Pada Selasa (17/3/2020), CDS Indonesia berdurasi lima tahun sebesar 211,284. Semakin besar CDS, semakin besar pula persepsi Indonesia akan menemui kegagalan dalam memenuhi kewajiban kreditnya.
Dengan nilai CDS 211,284 tersebut, berarti ada probabilitas 3,52 persen Indonesia akan mengalami gagal bayar dengan perkiraan pengembalian sebesar 40 persen. Dalam satu pekan, nilai CDS sudah bertambah 47 persen, 252,17 persen dari bulan lalu, dan 115,46 persen jika dibandingkan tahun lalu.
Artinya, para investor beranggapan risiko Indonesia semakin tinggi. Dalam jangka pendek, resep BI untuk mengendalikan kurs rupiah belum berbuah manis.
Pengendalian BI tersebut bukannya tidak memerlukan peluru. Cadangan devisa merupakan peluru untuk melakukan langkah-langkah tersebut. Per akhir Februari 2020, cadangan devisa tercatat sebesar 130,4 miliar dollar AS, turun sebesar 1,3 miliar dollar AS dibandingkan Januari 2020 yang sebesar 131,7 miliar dollar AS.
Penurunan itu terkait pembayaran utang pemerintah. Cadangan devisa pada Januari 2020 melonjak tinggi dibandingkan cadangan devisa Desember 2019 karena pemerintah menerbitkan obligasi global.
Pada Januari lalu, cadangan devisa hampir mencapai rekor tertinggi yang pernah dicapai pada Januari 2018 sebesar 132 miliar dollar AS. Pergerakannya dipengaruhi oleh penerimaan devisa dari sektor minyak dan gas serta penerimaan valuta asing lainnya.
Badan Pusat Statistik mengumumkan, neraca perdagangan Februari 2020 surplus 2,34 miliar dollar AS dibandingkan dengan defisit pada Januari sebesar 640 juta dollar AS.

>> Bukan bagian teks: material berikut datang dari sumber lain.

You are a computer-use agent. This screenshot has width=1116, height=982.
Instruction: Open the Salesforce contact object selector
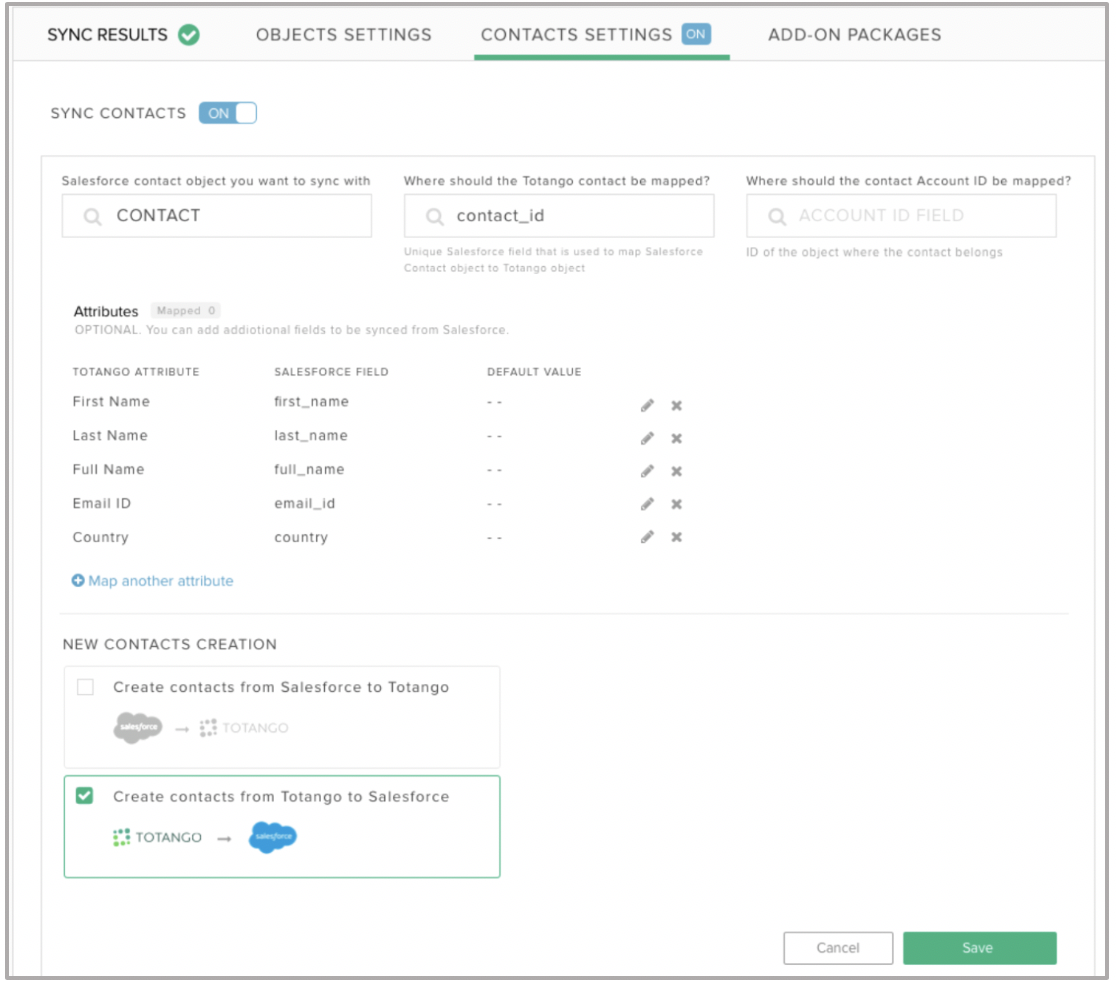pos(216,216)
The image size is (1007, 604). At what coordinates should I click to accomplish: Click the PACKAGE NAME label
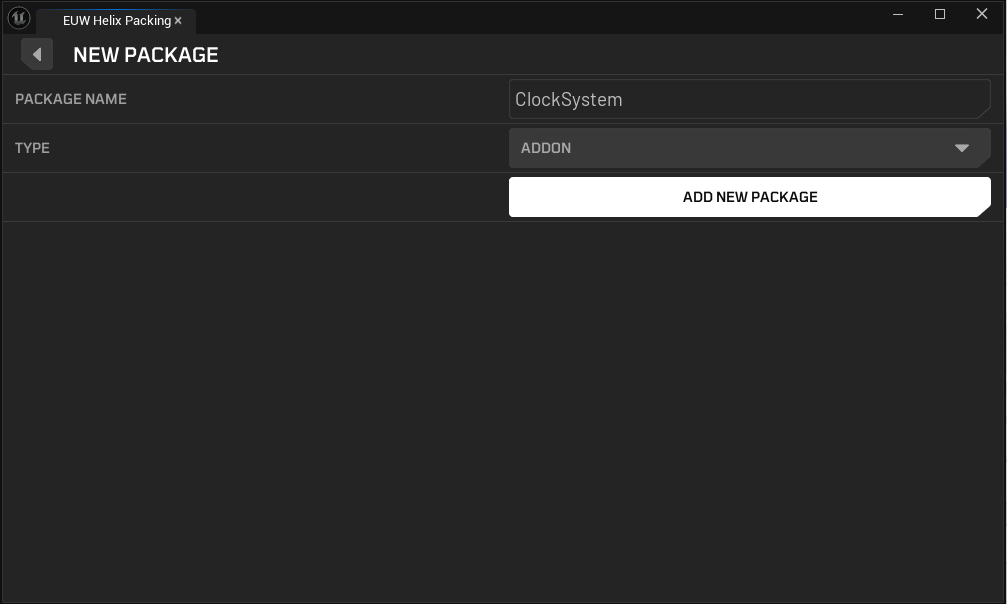(71, 99)
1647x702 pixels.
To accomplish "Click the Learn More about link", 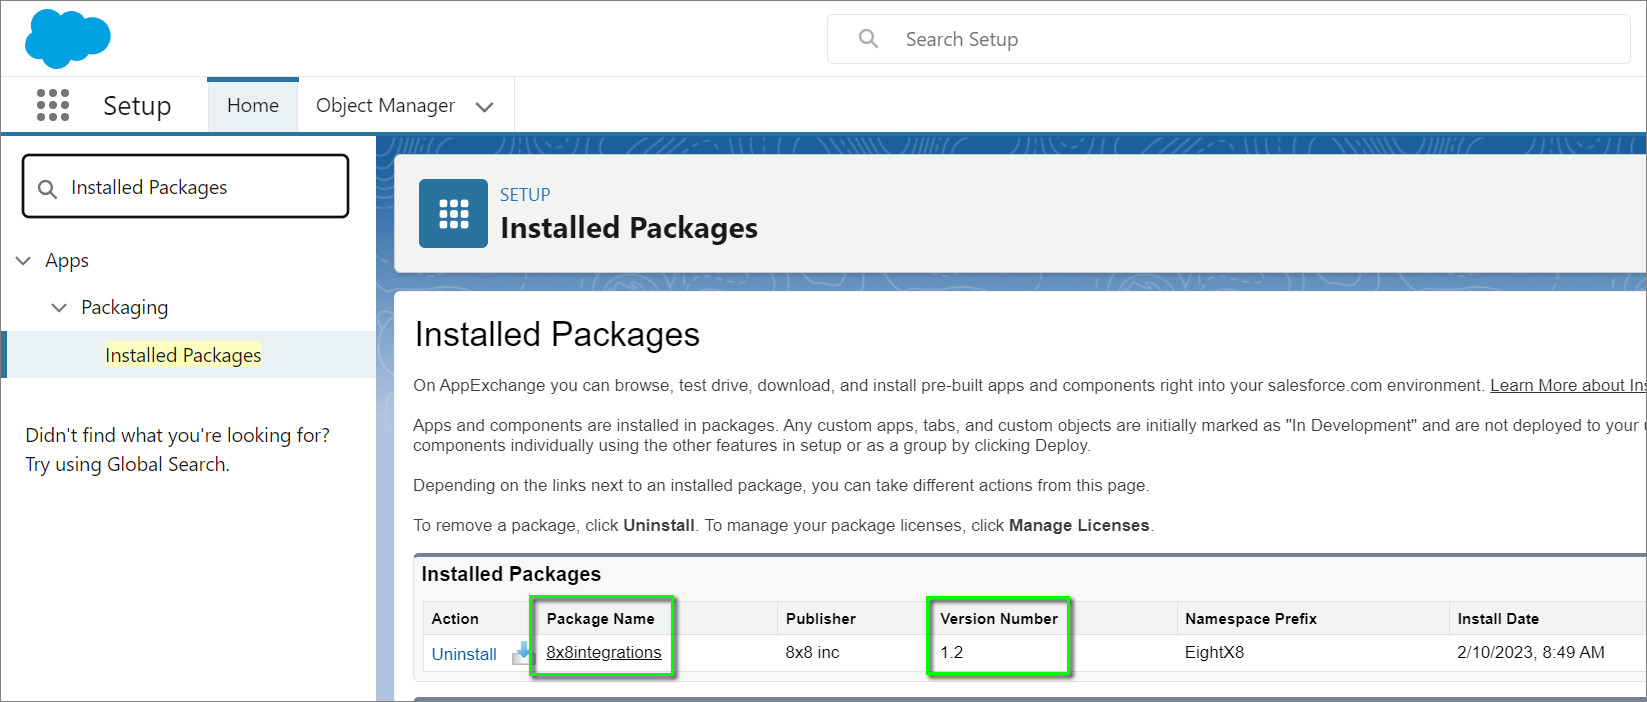I will point(1566,385).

Ekspor tidak naik signifikan, sementara impor menurun terkait terganggunya rantai pasokan akibat penyebaran Covid-19. Artinya, mempertahankan kenaikan surplus neraca pada bulan Maret ini merupakan hal yang agak sulit. Penurunan impor bahan baku pun perlu diwaspadai karena menyebabkan produksi berkurang.
Barang primer
Langkah-langkah stabilitas rupiah yang dilakukan berdampak sementara saja dalam meredam gejolak di pasar. Ibarat obat penurun panas, hanya menghilangkan panas sekejap tetapi tidak membangun imunitas terhadap penyakit. Ketika rupiah melemah, mata uang pada negara-negara dengan neraca surplus dapat bertahan.
Membukukan neraca surplus merupakan salah satu upaya membangun imunitas. Pilihannya, meningkatkan volume atau meningkatkan nilai. Ekspor komoditas primer tidak dapat lagi dijadikan andalan.
Tahun 1998, ketika krisis finansial Asia membuat perekonomian Indonesia terpuruk, kenaikan harga komoditas membantu pemulihan ekonomi. Saat ini, tidak ada lagi kemewahan itu. Harga komoditas andalan malahan sedang turun.
Ekspor barang olahan yang bernilai lebih tinggi sudah menjadi keniscayaan untuk mempertebal neraca. Sayangnya, langkah ini selalu tersendat-sendat karena berbagai faktor yang tidak juga terselesaikan. Masa sulit bagi rupiah tampaknya masih belum cepat berlalu.